- _The task_:
Transcribe, character for character, the stretch of rows from the line containing "Task: Click the Always Enabled status text" through the line containing "Switch to the", with both of those lines included.

- _Rows for locating described items_:

────────────────

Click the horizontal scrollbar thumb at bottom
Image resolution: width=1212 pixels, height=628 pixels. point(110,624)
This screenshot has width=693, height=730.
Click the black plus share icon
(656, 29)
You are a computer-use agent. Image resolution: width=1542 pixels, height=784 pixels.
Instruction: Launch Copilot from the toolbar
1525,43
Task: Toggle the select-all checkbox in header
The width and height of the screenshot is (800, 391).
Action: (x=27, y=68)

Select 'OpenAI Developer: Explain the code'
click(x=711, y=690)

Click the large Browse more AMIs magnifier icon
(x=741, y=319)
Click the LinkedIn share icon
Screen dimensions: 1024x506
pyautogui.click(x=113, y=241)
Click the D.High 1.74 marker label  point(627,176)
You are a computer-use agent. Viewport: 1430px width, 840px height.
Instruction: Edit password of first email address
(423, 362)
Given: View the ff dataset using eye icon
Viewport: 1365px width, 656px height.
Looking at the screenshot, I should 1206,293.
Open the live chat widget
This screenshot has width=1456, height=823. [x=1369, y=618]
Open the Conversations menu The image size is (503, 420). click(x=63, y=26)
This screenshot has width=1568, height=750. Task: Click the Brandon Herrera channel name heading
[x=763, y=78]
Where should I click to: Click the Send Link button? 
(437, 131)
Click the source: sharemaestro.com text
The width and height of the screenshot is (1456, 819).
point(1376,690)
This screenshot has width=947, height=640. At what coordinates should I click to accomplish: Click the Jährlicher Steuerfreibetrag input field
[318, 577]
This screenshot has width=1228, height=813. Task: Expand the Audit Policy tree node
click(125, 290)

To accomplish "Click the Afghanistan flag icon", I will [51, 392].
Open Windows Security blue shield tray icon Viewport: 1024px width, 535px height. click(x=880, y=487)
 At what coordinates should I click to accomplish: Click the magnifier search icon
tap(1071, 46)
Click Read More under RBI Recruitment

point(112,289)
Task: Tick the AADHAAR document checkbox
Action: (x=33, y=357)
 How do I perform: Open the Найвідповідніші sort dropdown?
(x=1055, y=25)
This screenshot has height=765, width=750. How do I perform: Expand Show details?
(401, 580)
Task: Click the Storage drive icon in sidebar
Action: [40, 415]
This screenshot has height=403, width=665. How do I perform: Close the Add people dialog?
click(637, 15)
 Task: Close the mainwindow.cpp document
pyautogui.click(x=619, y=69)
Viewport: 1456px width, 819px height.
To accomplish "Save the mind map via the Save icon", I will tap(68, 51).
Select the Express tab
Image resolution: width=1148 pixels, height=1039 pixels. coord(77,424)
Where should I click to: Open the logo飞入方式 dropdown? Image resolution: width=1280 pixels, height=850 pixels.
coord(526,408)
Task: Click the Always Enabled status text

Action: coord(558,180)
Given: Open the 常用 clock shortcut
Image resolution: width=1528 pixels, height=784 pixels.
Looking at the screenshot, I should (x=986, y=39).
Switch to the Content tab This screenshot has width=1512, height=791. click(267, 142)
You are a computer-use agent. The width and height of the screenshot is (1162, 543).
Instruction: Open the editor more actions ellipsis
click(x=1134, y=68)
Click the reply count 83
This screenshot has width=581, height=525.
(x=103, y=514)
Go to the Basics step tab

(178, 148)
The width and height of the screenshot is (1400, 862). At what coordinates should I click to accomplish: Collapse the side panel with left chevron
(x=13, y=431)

────────────────

- _Solution to this task_:
Task: Click the Always Enabled status text

Action: coord(558,180)
Given: Open the 常用 clock shortcut
Image resolution: width=1528 pixels, height=784 pixels.
Looking at the screenshot, I should (x=986, y=39).
Switch to the Content tab This screenshot has width=1512, height=791. click(267, 142)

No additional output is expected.